3.  The implementation is based on parallel arrays, and allows for space to be reserved such that a certain number of elements can be added with a guarantee of no reallocation.  Because of this, insertions are much faster for large arrays.

4.  The linear congruential probing retains its O(1) expected lookup time as long as there are minimal collisions in full (32- or 64-bit) hash space, regardless of how many collisions there are in modulus hash space.

The main disadvantages are:

1.  The combination of parallel arrays and randomized probing wreak havoc on cache performance, meaning lookups are somewhat slower than with the builtin AA.

2.  The worst-case lookup time is unbounded, though this is more theoretical trivial than a practical issue (except maybe in high security situations where you shouldn't be using a hash table anyhow). The distribution of lookup times is geometric, meaning that requiring more than a few probing iterations is absurdly unlikely.

The two main known issues are lack of const correctness (I made no attempt and won't bother until inout works reasonably well) and lack of 64-bit support (because I haven't gotten around to searching for good 64-bit linear congruential parameters yet).

Please review the code and let me know whether it flies for std.container.

--David Simcha
January 29, 2011
I've also uploaded some documentation to http://cis.jhu.edu/~dsimcha/randaasealed.html, though interface-wise it's just a standard AA implementation, so there's not much to document.  Please comment.

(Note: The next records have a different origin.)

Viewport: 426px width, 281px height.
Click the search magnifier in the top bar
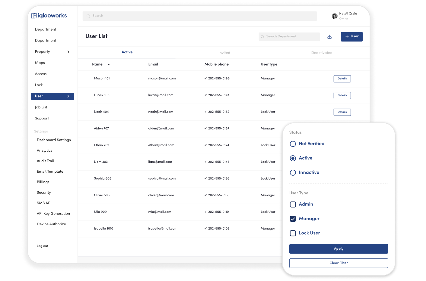pyautogui.click(x=88, y=16)
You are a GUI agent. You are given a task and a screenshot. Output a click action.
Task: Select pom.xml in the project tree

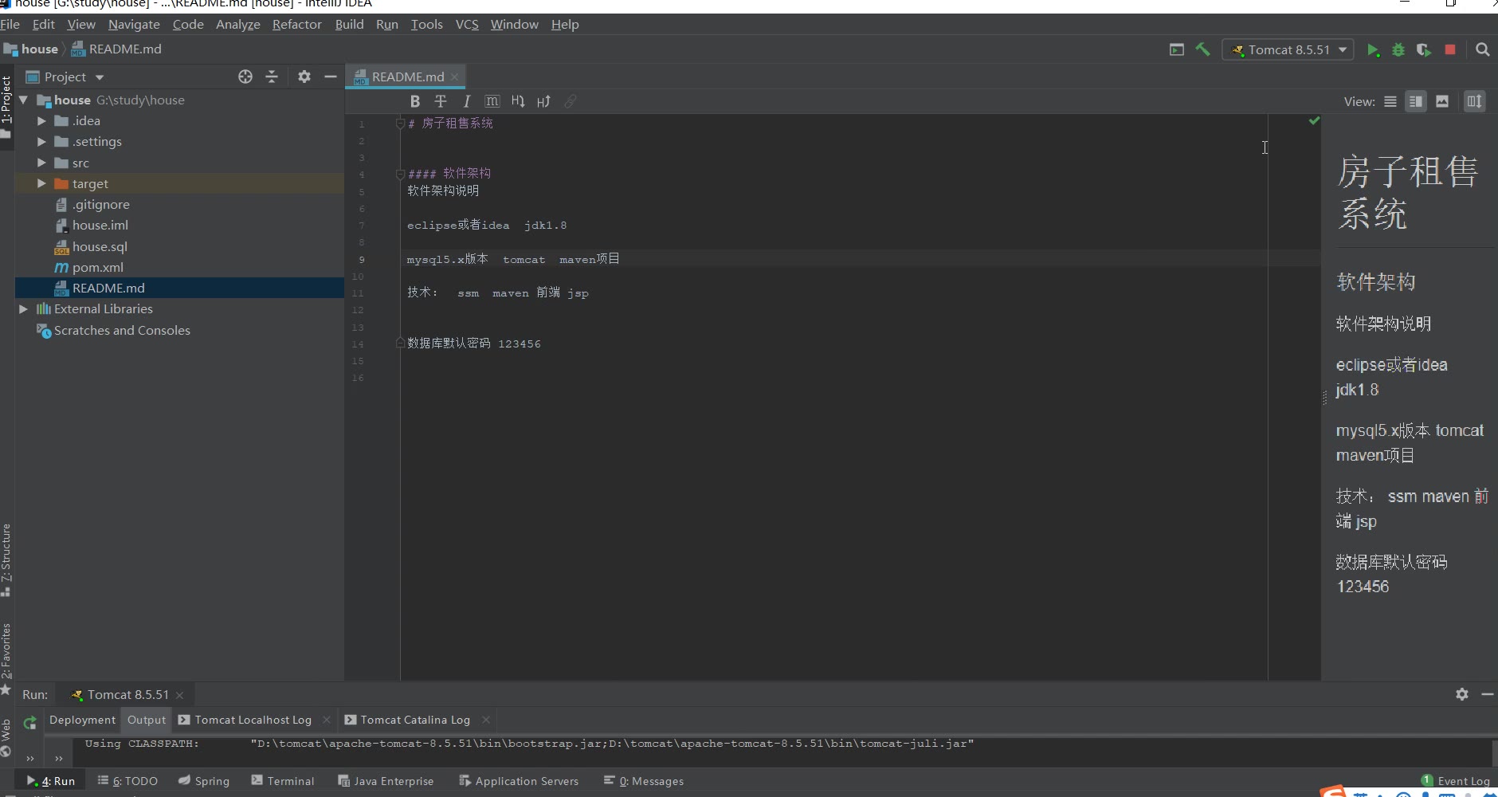(97, 268)
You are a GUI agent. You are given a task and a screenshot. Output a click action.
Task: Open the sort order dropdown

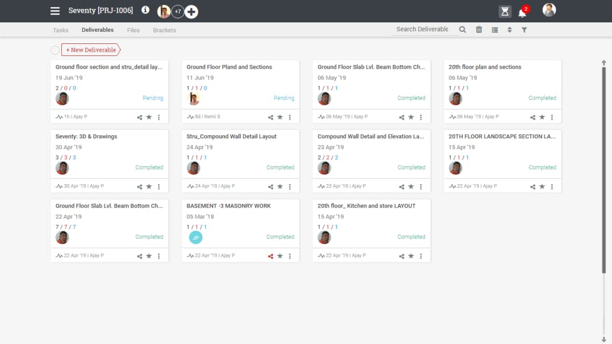point(509,30)
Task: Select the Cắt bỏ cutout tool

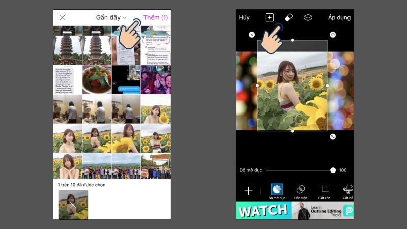Action: pos(348,192)
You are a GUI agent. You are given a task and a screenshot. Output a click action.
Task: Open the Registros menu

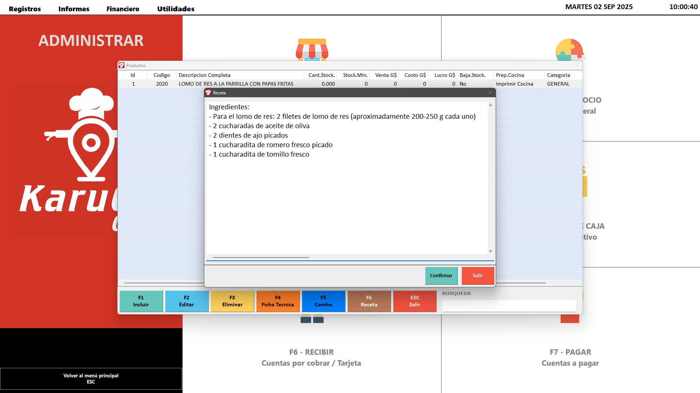[x=25, y=9]
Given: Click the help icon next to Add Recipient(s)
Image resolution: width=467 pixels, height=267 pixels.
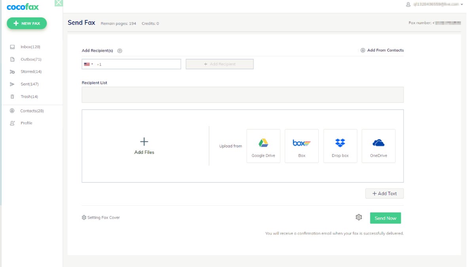Looking at the screenshot, I should [x=120, y=51].
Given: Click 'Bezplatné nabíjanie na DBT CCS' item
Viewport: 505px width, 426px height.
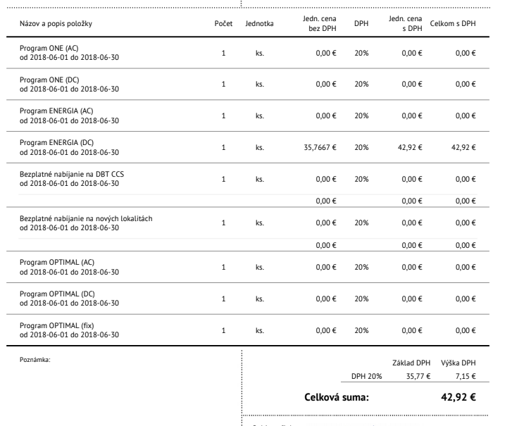Looking at the screenshot, I should coord(72,174).
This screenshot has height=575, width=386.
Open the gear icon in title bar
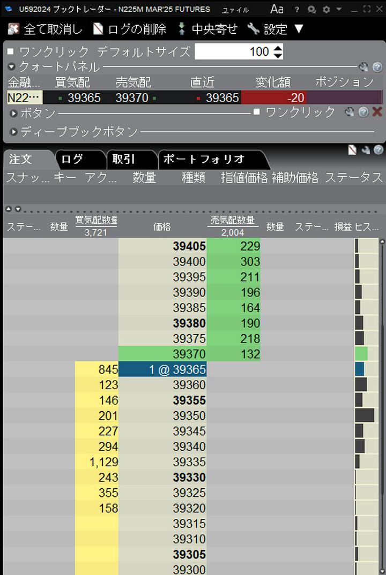coord(326,10)
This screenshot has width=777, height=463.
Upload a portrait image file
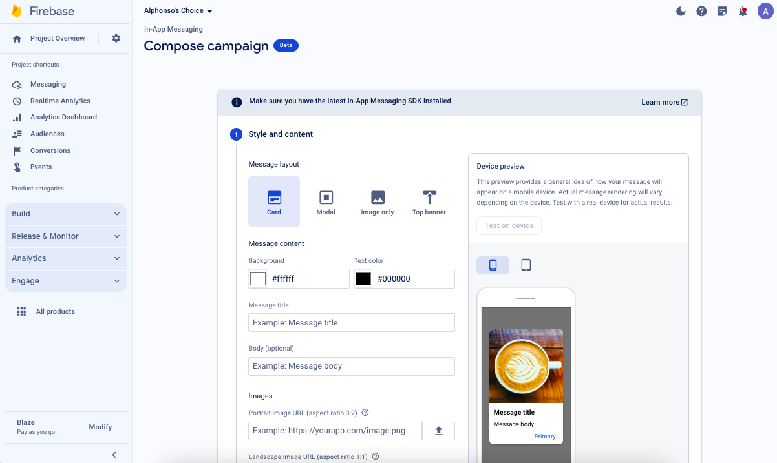click(x=438, y=431)
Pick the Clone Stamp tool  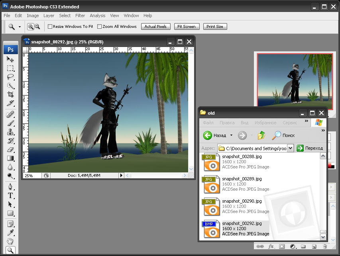(10, 132)
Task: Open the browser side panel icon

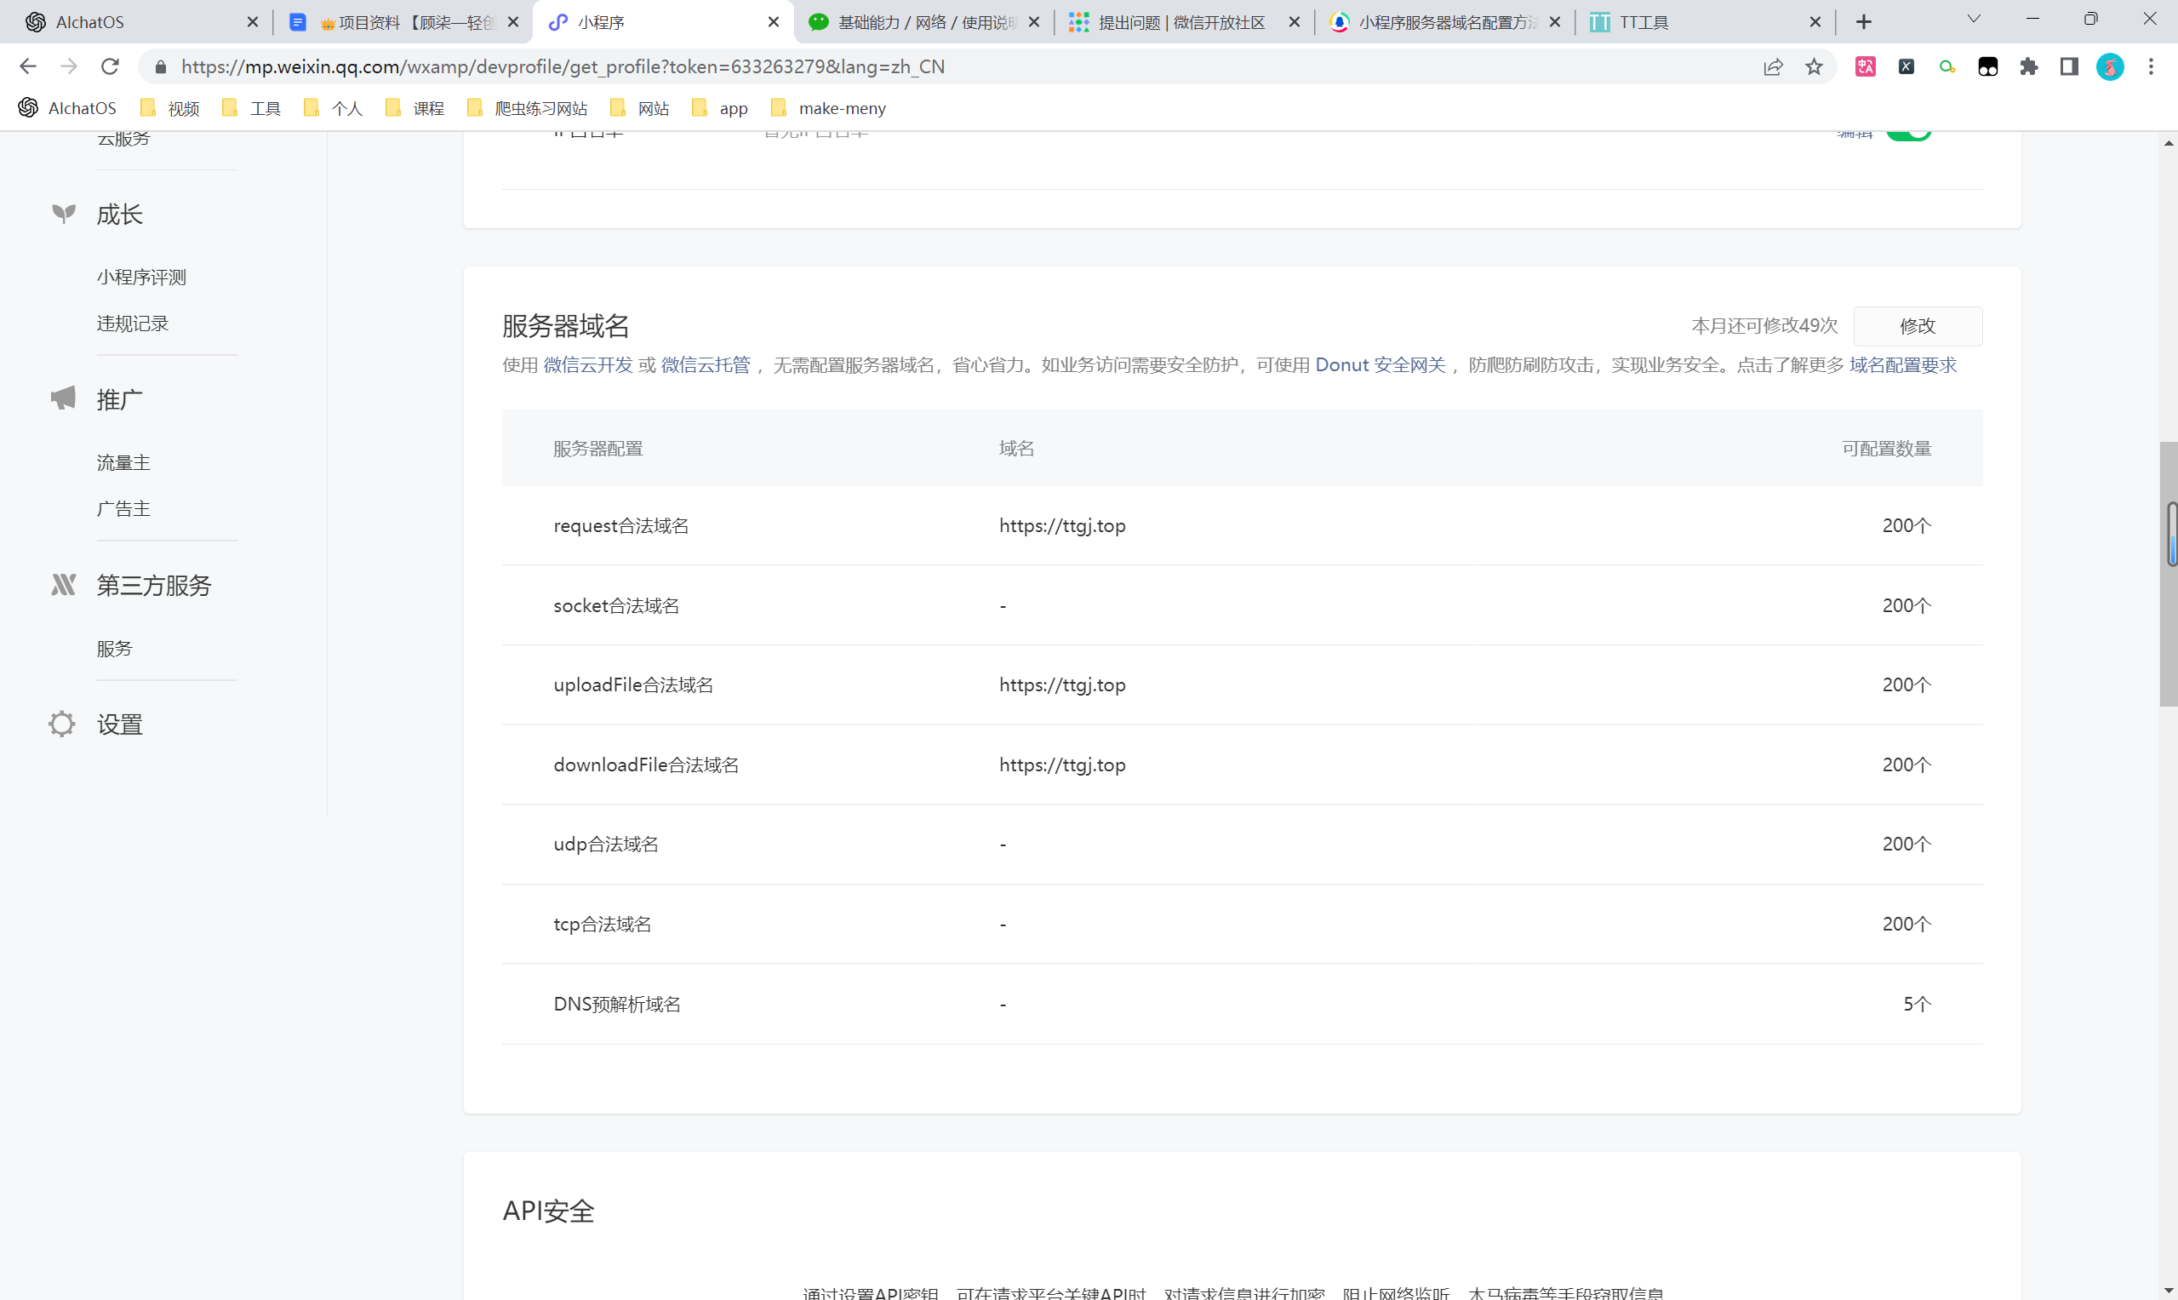Action: [2069, 67]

On 11/20/2010 2:14 PM, David Simcha wrote:
> I've created a sealed container implementation of RandAA for inclusion in std.container.  The code is located at:
>
> http://www.dsource.org/projects/aa/browser/trunk/randAA/randaasealed.d
>
> The main advantages RandAA has over builtin AAs are:
>
> 1.  Deterministic, ref counted freeing of memory, which is important for huge AAs or very memory-tight systems.
>
> 2.  Plays nicely with conservative GC.  Keys, values and hashes are in separate arrays, meaning that they don't all get GC scanned just because one needs to be GC scanned.  This also saves on alignment overhead.
>
> 3.  The implementation is based on parallel arrays, and allows for space to be reserved such that a certain number of elements can be added with a guarantee of no reallocation.  Because of this, insertions are much faster for large arrays.
>
> 4.  The linear congruential probing retains its O(1) expected lookup time as long as there are minimal collisions in full (32- or 64-bit) hash space, regardless of how many collisions there are in modulus hash space.
>
> The main disadvantages are:
>
> 1.  The combination of parallel arrays and randomized probing wreak havoc on cache performance, meaning lookups are somewhat slower than with the builtin AA.
>
> 2.  The worst-case lookup time is unbounded, though this is more theoretical trivial than a practical issue (except maybe in high security situations where you shouldn't be using a hash table anyhow).  The distribution of lookup times is geometric, meaning that requiring more than a few probing iterations is absurdly unlikely.
>
> The two main known issues are lack of const correctness (I made no attempt and won't bother until inout works reasonably well) and lack of 64-bit support (because I haven't gotten around to searching for good 64-bit linear congruential parameters yet).
>
> Please review the code and let me know whether it flies for std.container.
>
> --David Simcha